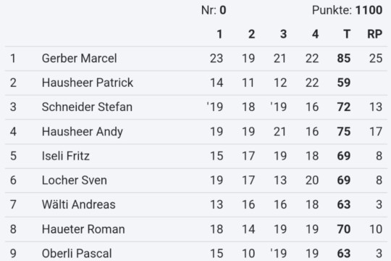Screen dimensions: 391x261
Task: Click the T total column header
Action: pos(347,34)
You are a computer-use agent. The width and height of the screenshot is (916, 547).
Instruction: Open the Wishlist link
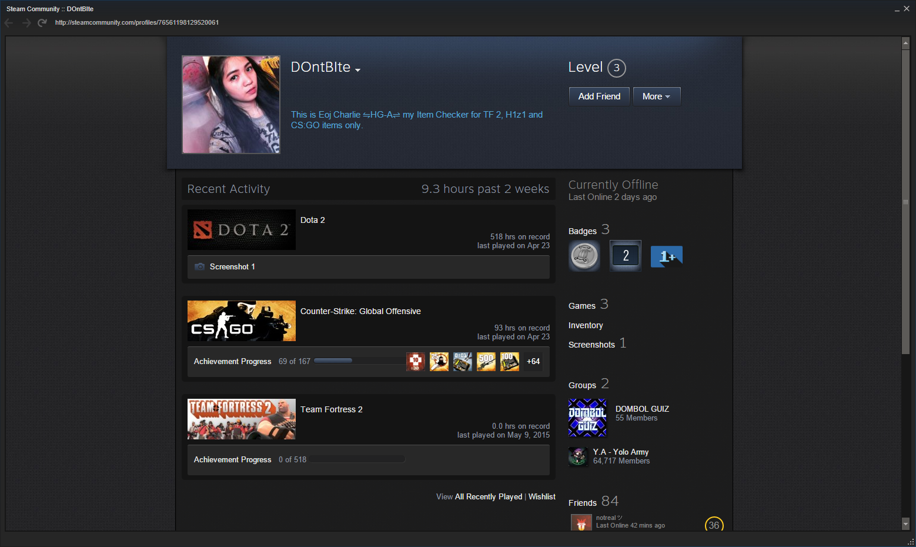pyautogui.click(x=541, y=497)
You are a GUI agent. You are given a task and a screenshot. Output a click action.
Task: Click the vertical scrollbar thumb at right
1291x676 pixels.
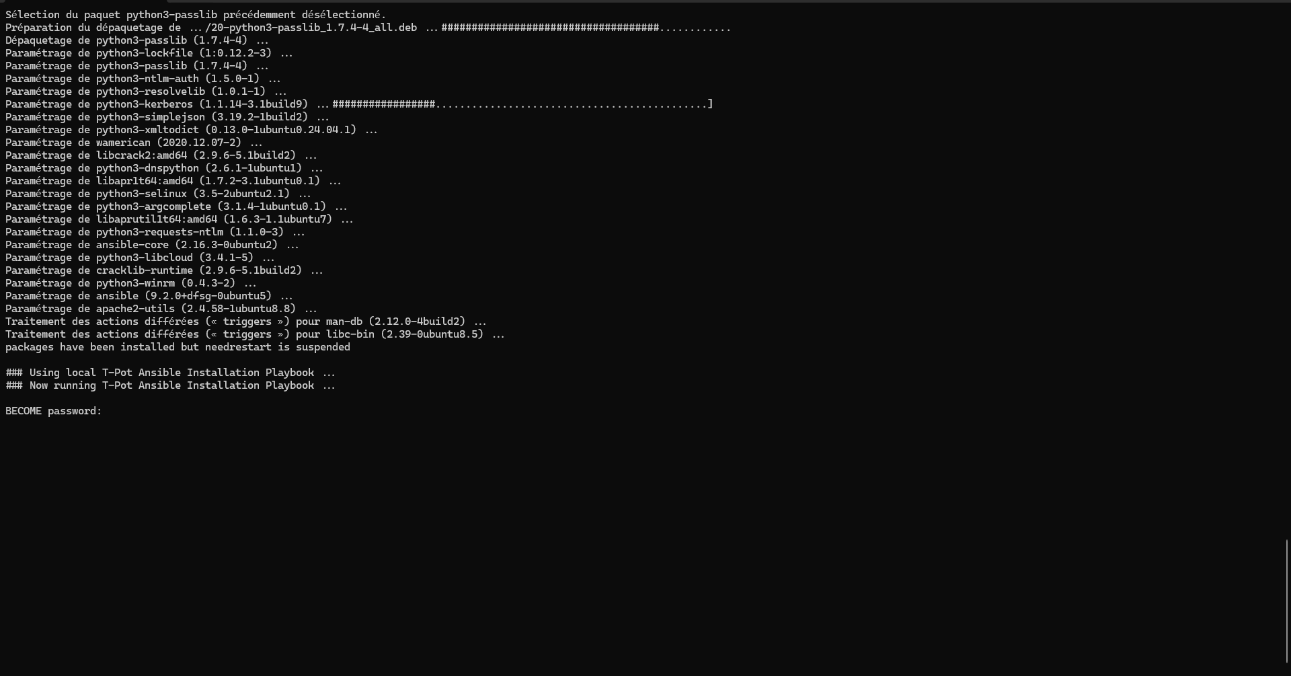1287,601
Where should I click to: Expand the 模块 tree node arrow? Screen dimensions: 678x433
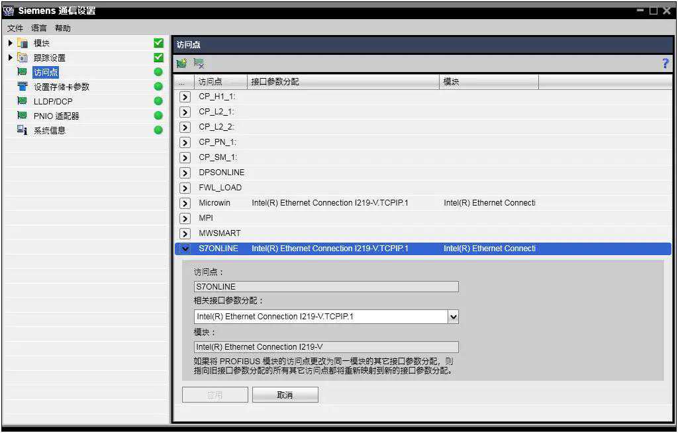pyautogui.click(x=10, y=43)
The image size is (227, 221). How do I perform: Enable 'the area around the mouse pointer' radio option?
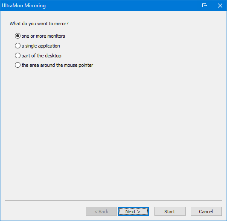[17, 65]
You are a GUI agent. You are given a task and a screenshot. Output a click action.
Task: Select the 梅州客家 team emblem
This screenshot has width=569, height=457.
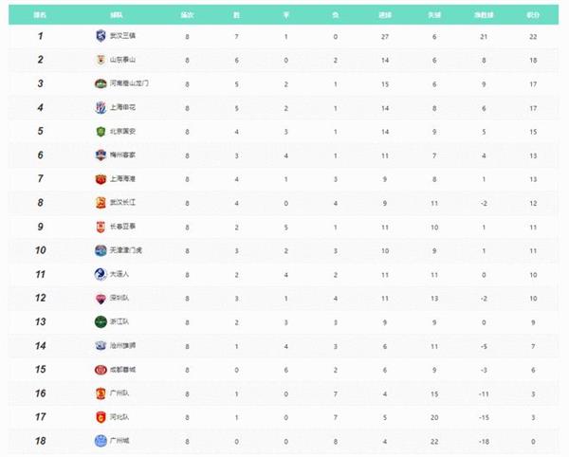(101, 155)
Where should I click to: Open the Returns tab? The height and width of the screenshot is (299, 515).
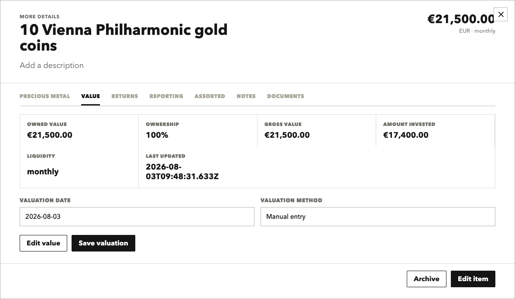(x=124, y=96)
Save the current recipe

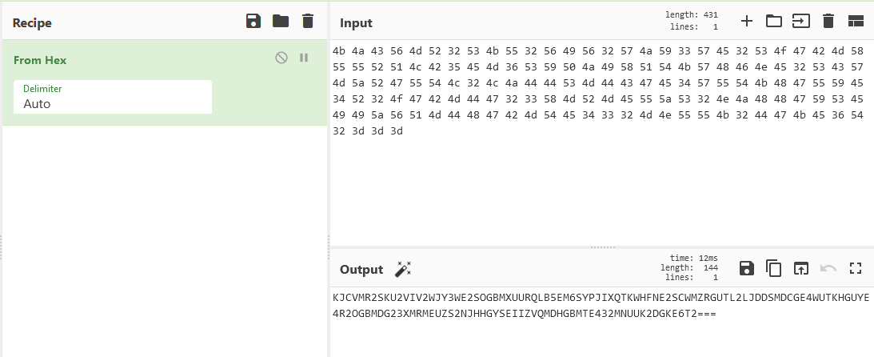[x=253, y=22]
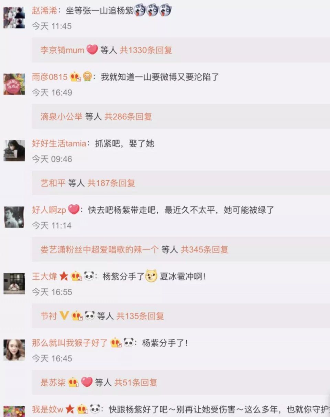330x417 pixels.
Task: Expand 共187条回复 replies
Action: point(111,183)
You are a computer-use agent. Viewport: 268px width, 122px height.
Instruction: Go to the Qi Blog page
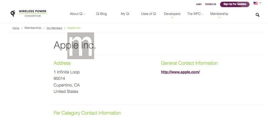coord(102,14)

Your assignment | The expected answer is the line with "Save the current recipe" followed by every remaining line of the listing, each restated exactly, with all pictures dropped.

Result |
Save the current recipe

[x=253, y=22]
330x417 pixels.
Task: Expand 共187条回复 replies
Action: point(111,183)
You are a computer-use agent. Viewport: 268px width, 122px height.
Instruction: Go to the Qi Blog page
coord(102,14)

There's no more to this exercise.